A veces llegamos a la obra de una autora como llegamos a un bosque. Primero avistamos un árbol, quizás una rama o incluso una hoja, y, cuando nos queremos dar cuenta, estamos dentro de ese bosque. Algo parecido me ocurrió –y estoy seguro de que no he sido el único– con la obra de Mary Oliver. Había oído hablar de ella vagamente, pero hasta que no cayó en mis manos La escritura indómita no me adentré en su bosque.

Este libro de ensayos, hibridados con poesía y aforismos, editado por Errata Naturae, fue la piedra de toque que me llevó a leer su colección de poemas, publicados en español por Valparaíso, en edición bilingüe, por supuesto. Uno de ellos es A Thousand Mornings. Encontramos en este libro imprescindible de la autora los temas que vertebran la obra de una poeta muy leída en Estados Unidos, con una capacidad extraordinaria para profundizar en las mareas de la vida, entroncada siempre con la naturaleza y el paisaje que habita desde hace años, en la costa de Nueva Inglaterra. Como tantos grandes escritores y poetas norteamericanos, Oliver tiene la virtud del hallazgo metafórico con un lenguaje muy sencillo y directo.  Deudora, entre otros, de Emerson, una buena parte de sus poemas respiran el panteísmo del filósofo trascendentalista, como en el maravilloso Historia de vida, que cierra con estos versos: “Seré esa pequeña nube que mira el agua, / la que se detiene y eleva sus patas blancas, la que / parece un cordero”. O en este otro, Sobre los viajes a lugares hermosos: “Cada día sigo buscando a Dios / y lo sigo encontrando en todas partes”.

No falta la crítica a la destrucción de la naturaleza, en realidad de nosotros mismos, como en Ampliación de la pista del aeropuerto: “Los buenos ciudadanos de la comisión / han votado / para hacer más de todo. / Muy temprano de la mañana / Yo salgo / a las pálidas dunas, a contemplar / los espacios vacíos / de la naturaleza salvaje / Porque algo hay,  /algo está ahí cuando la naturaleza está sola, / algo que no está ahí cuando lo demás está”.

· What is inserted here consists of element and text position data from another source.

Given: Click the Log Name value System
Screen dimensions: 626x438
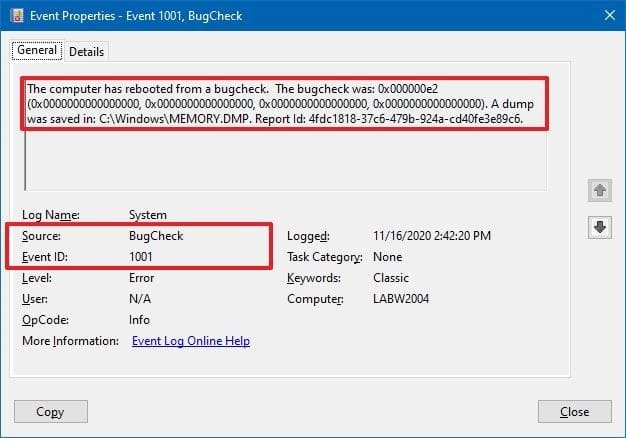Looking at the screenshot, I should point(148,215).
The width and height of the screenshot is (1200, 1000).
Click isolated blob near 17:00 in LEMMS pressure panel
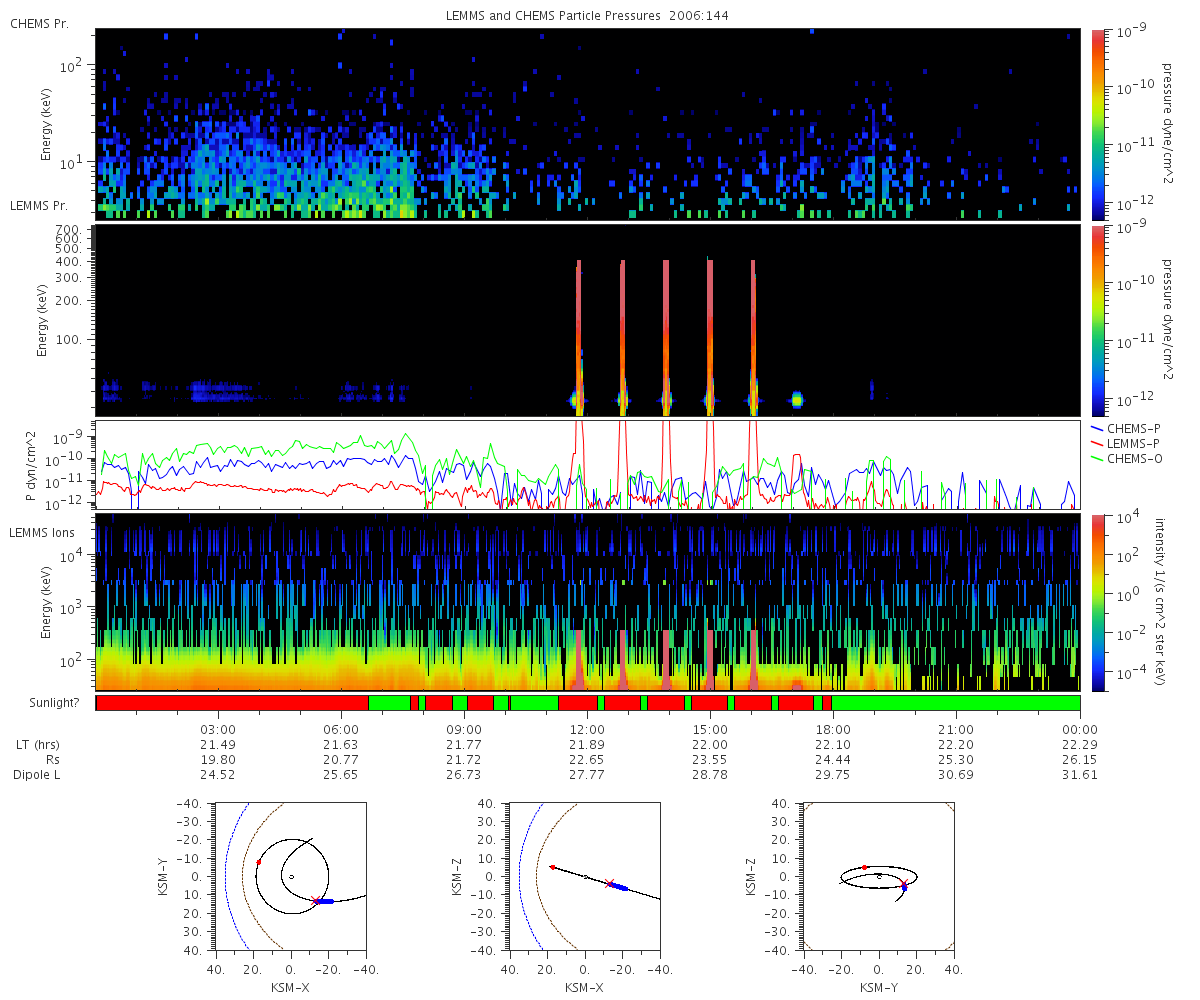pos(797,400)

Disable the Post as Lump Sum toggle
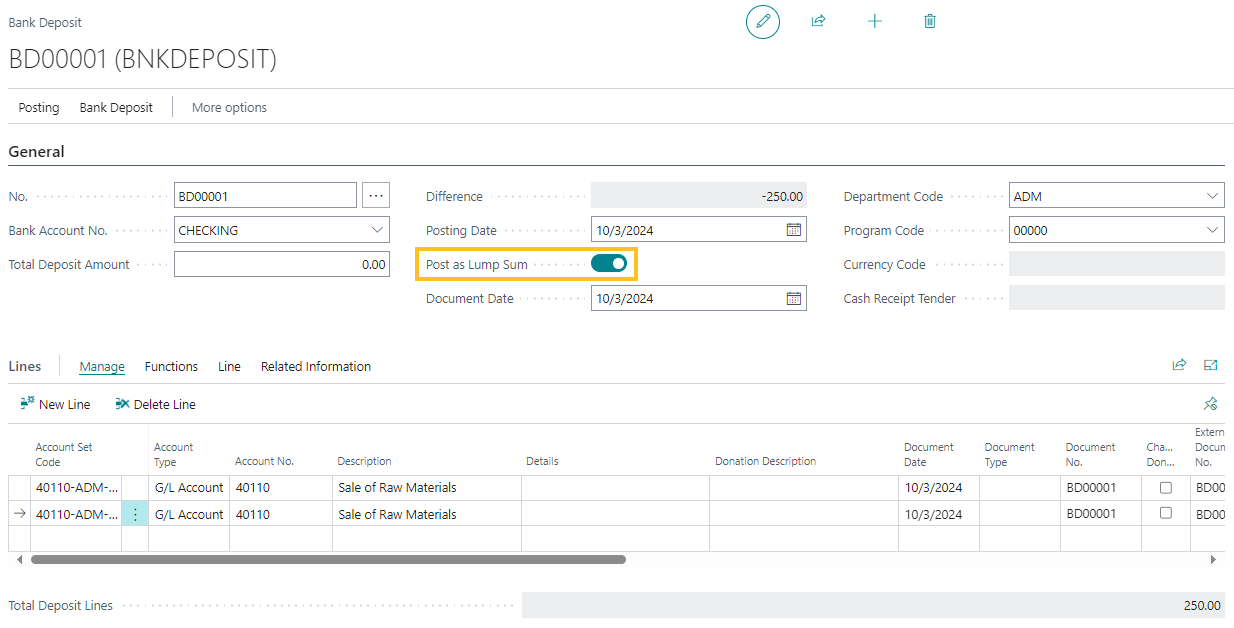(609, 264)
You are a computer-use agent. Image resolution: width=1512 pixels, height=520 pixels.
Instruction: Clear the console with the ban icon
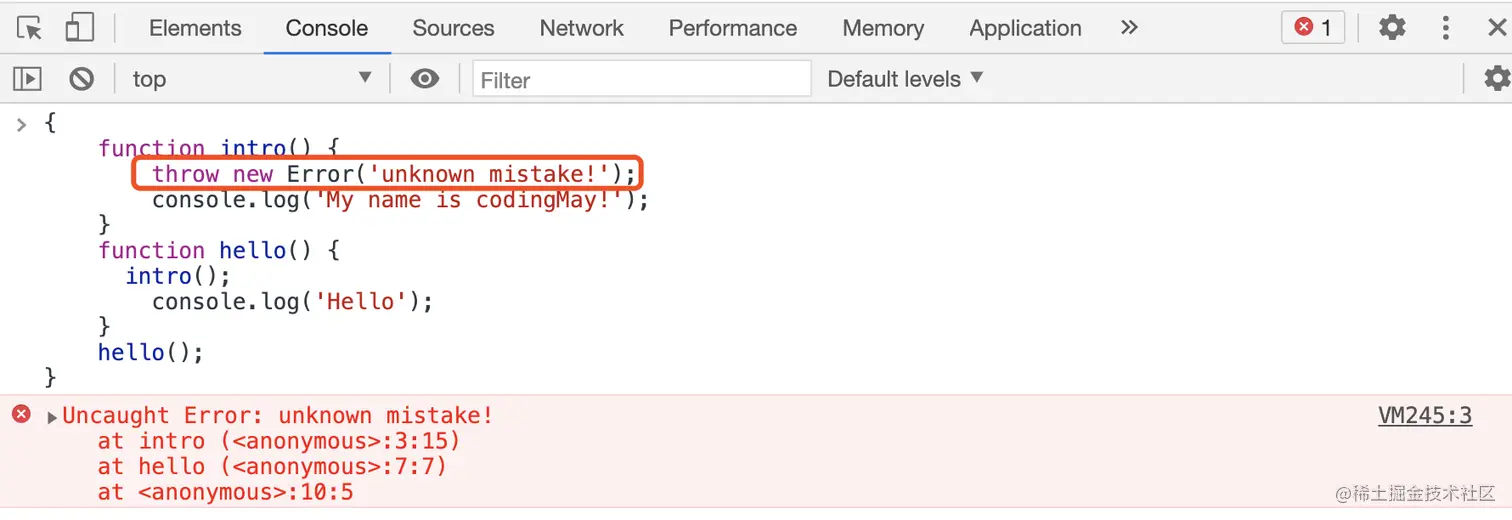82,79
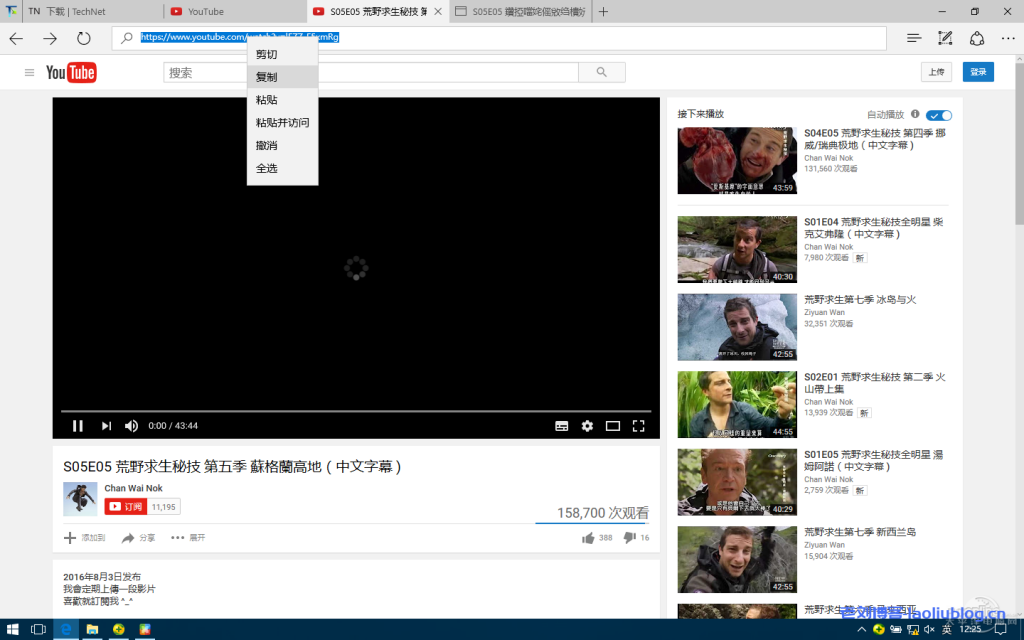Open video settings gear icon
1024x640 pixels.
click(x=587, y=426)
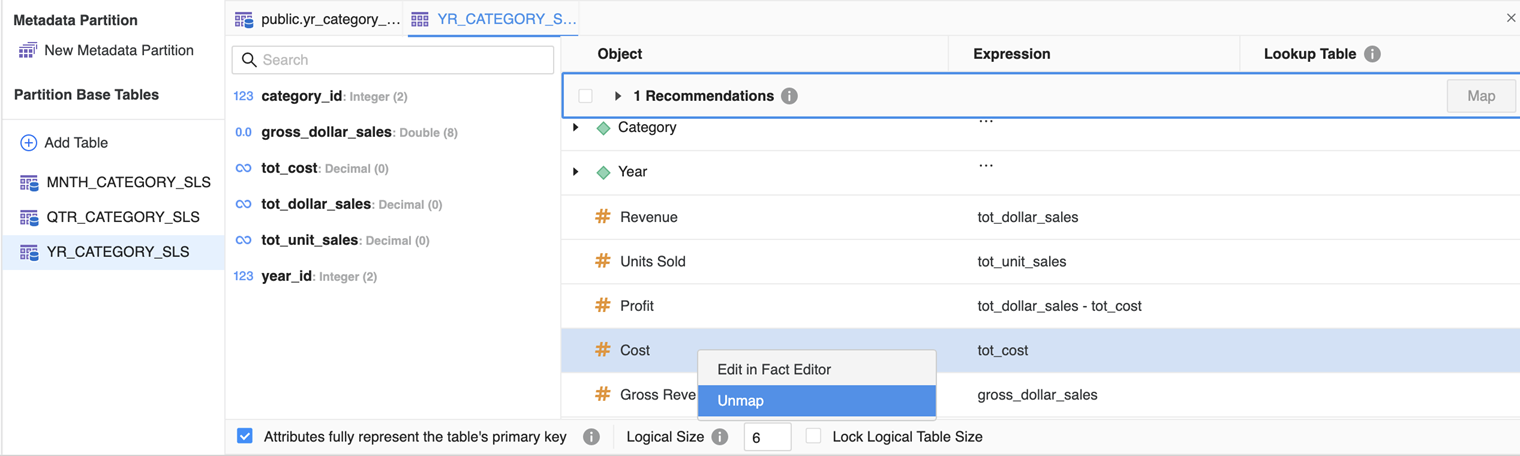
Task: Click the column Search field
Action: pyautogui.click(x=393, y=60)
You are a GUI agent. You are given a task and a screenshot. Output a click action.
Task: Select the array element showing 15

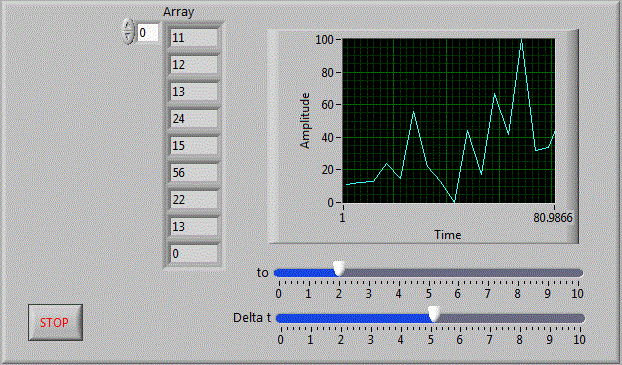194,146
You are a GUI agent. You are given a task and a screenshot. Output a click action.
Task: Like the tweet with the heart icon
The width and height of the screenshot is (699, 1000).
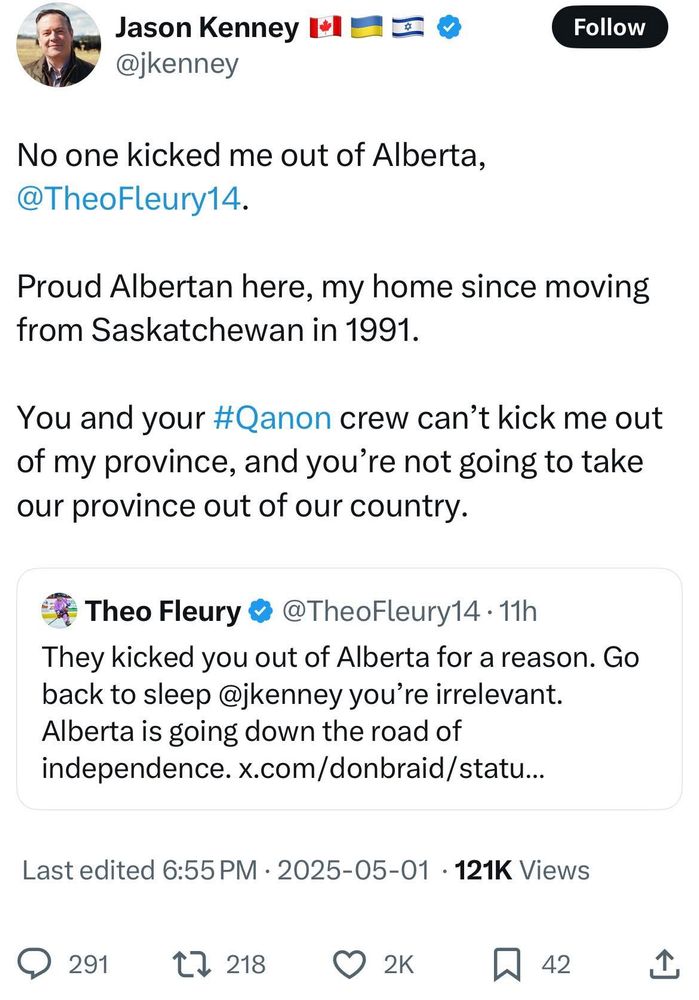(350, 964)
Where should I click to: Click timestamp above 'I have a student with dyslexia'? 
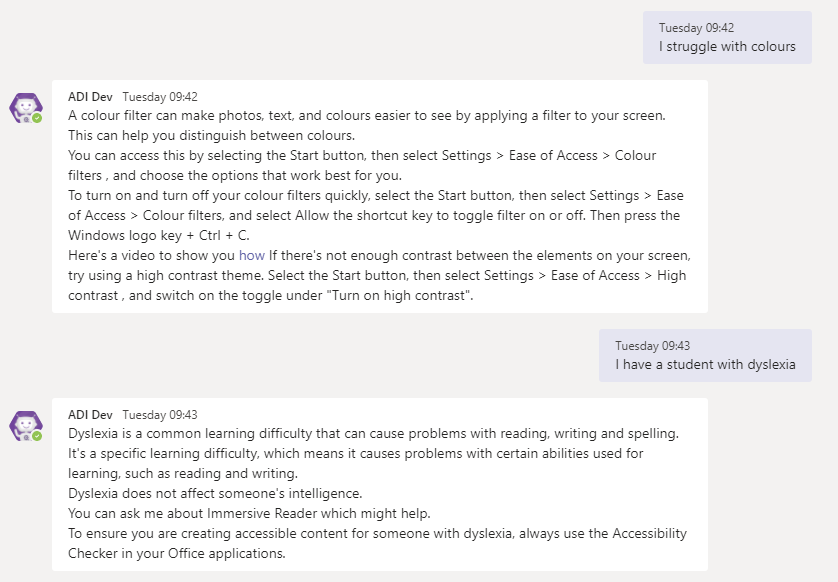click(x=652, y=346)
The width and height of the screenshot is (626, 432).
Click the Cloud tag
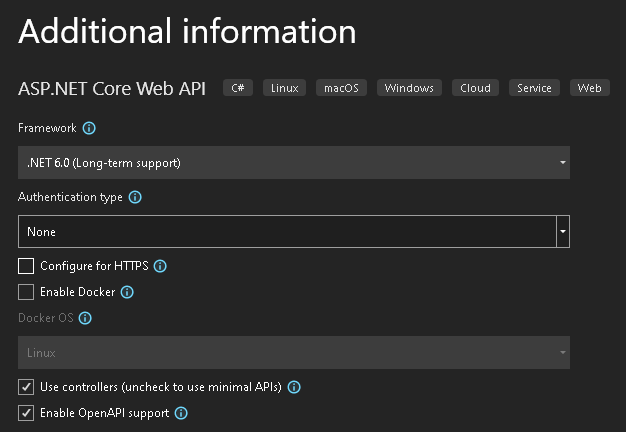tap(475, 88)
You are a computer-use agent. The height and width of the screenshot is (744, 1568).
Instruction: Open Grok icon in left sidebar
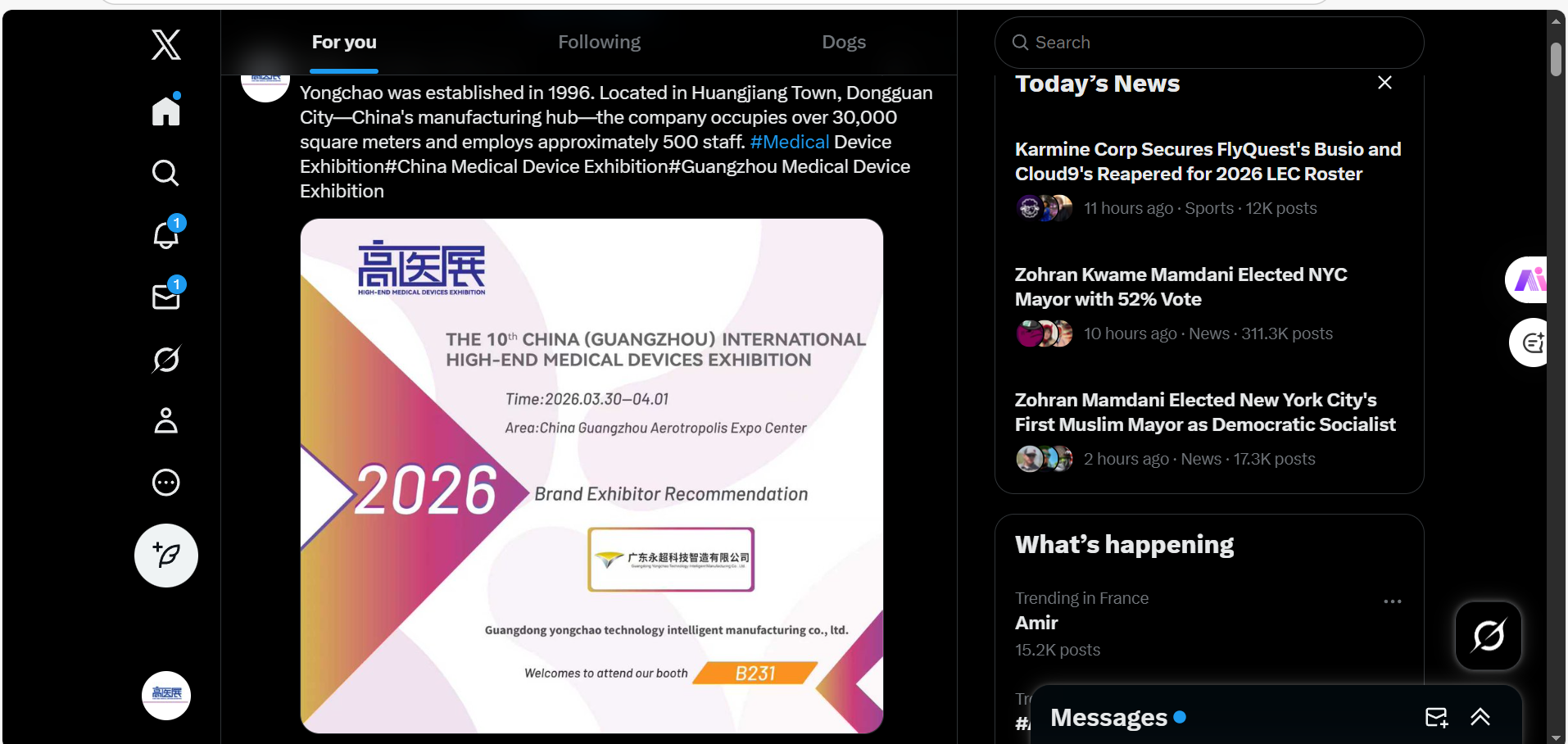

El amor, la belleza, el dolor y la soledad de su infancia, la necesidad de escapar de la dictadura de las horas y las tareas que nos impone el sistema, la mirada hacia lo pequeño y diminuto que nos hace sentir parte de algo grande, todo eso está ahí, en unos poemas que uno lee y relee sin que nunca se agoten. Este volumen incluye La primera vez que Percy regresó, que recoge a su vez Dogs songs, 35 poemas (y un ensayo final) en los que Oliver rinde homenaje a los perros con los que ha convivido a lo largo de su vida, como Percy.

Pero como indica la traductora y autora del prólogo, Nieves García Prados, el libro, con dibujos de John Burgoyne y que fue un encargo de su agente literario, “no solo versa sobre las travesuras y desventuras caninas, sino también sobre la libertad, el amor y la pérdida”. La libertad para los humanos es la misma libertad que pide Oliver para nuestros compañeros. En el poema Si estás sosteniendo este libro, escribe la poeta: “Puede que no estés de acuerdo, puede que no te importe, / pero si estás sosteniendo este libro deberías saber / que de todas las cosas que amo en este mundo / –y son muchas– muy cerca del primer puesto / de la lista se encuentra: perros sin correa”. La alegría que nos aportan los perros, su empatía, su júbilo, los convierte sin duda en compañeros inseparables, capaces de restañar nuestras heridas y nuestra soledad.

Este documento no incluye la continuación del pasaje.